Джек подергал дверь. Она была не заперта. Он вошел вовнутрь, проверил туалет – там никого не было – потом вернулся обратно к машине.
– Его там нет,– сказал он, забираясь на сиденье и включая двигатель. – Ну, вот и договорились. Парень знал, что я приеду утром. И как я теперь найду могилу Клифтона?
– Послушай, ты не мог бы все это поскорей уладить и подбросить меня к Паркер–центр? – Гейл нетерпеливо постучала по стеклу циферблата своих часов.
– Ладно, но сначала я проеду через кладбище, попробую отыскать этого парня. Это займет всего несколько минут. Три снимка надгробия – это все, что мне нужно.

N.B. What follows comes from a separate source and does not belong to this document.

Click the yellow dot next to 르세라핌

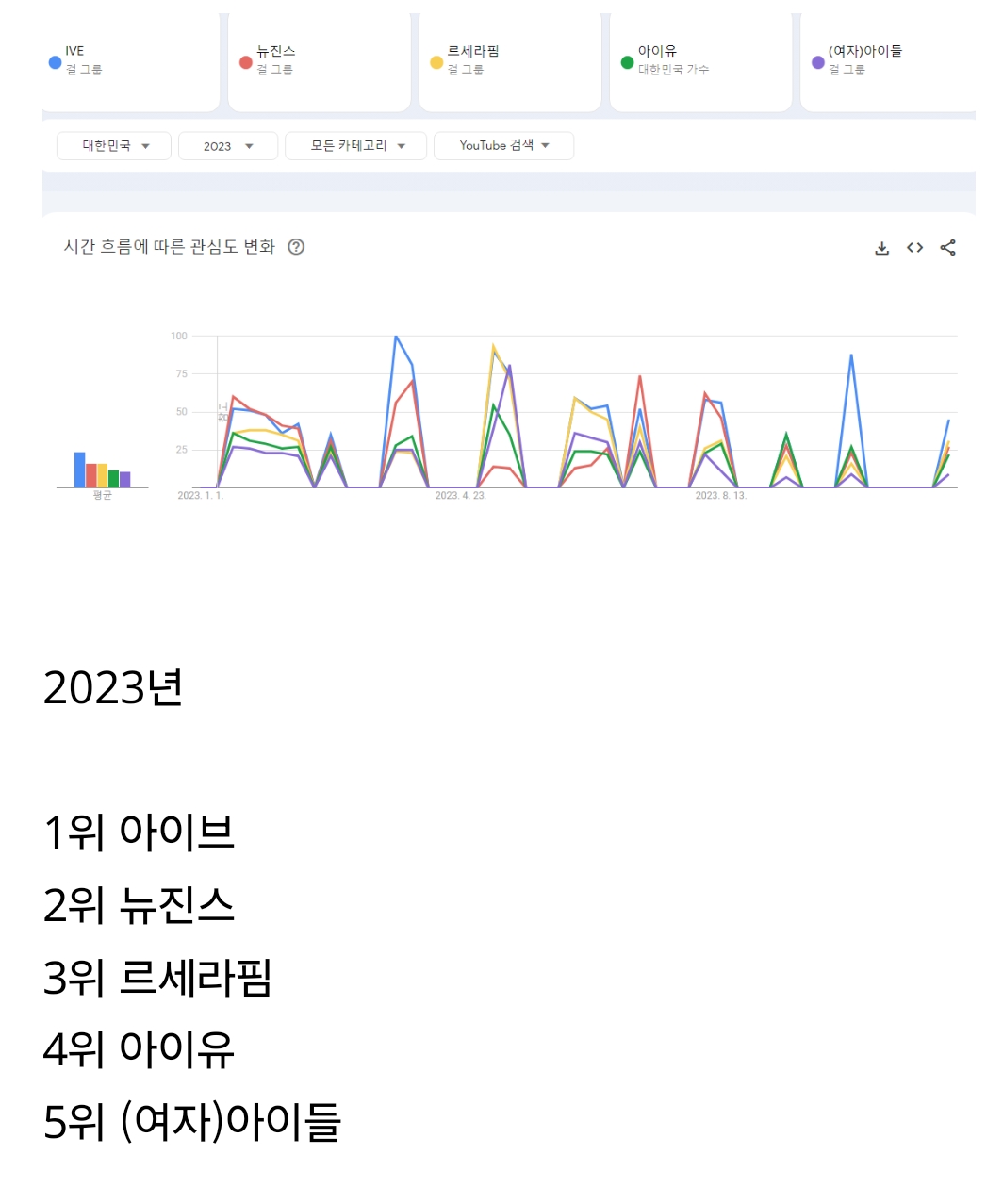pos(436,62)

Он нажал на педаль и они въехали на территорию кладбища, миновав возвышающиеся у входа могучие пальмы. Вдоль обеих сторон вьющейся главной дороги–проезда были разбросаны мраморные надгробия, склепы и ангелы–статуи. Все это окружалось дубами, пальмами и декоративным кустарником. На изумрудной траве сверкала утренняя роса и над самой землей стлался утренний туман. За дальним краем кладбища виднелись солидные белые здания студии “Парамаунт”. Таким образом, любая неудавшаяся звезда, только что не прошедшая кинопробы, могла прямиком отправиться в могилу. “Странно,– подумала Гейл,– но большинство главных студий Голливуда выходит окнами на кладбище.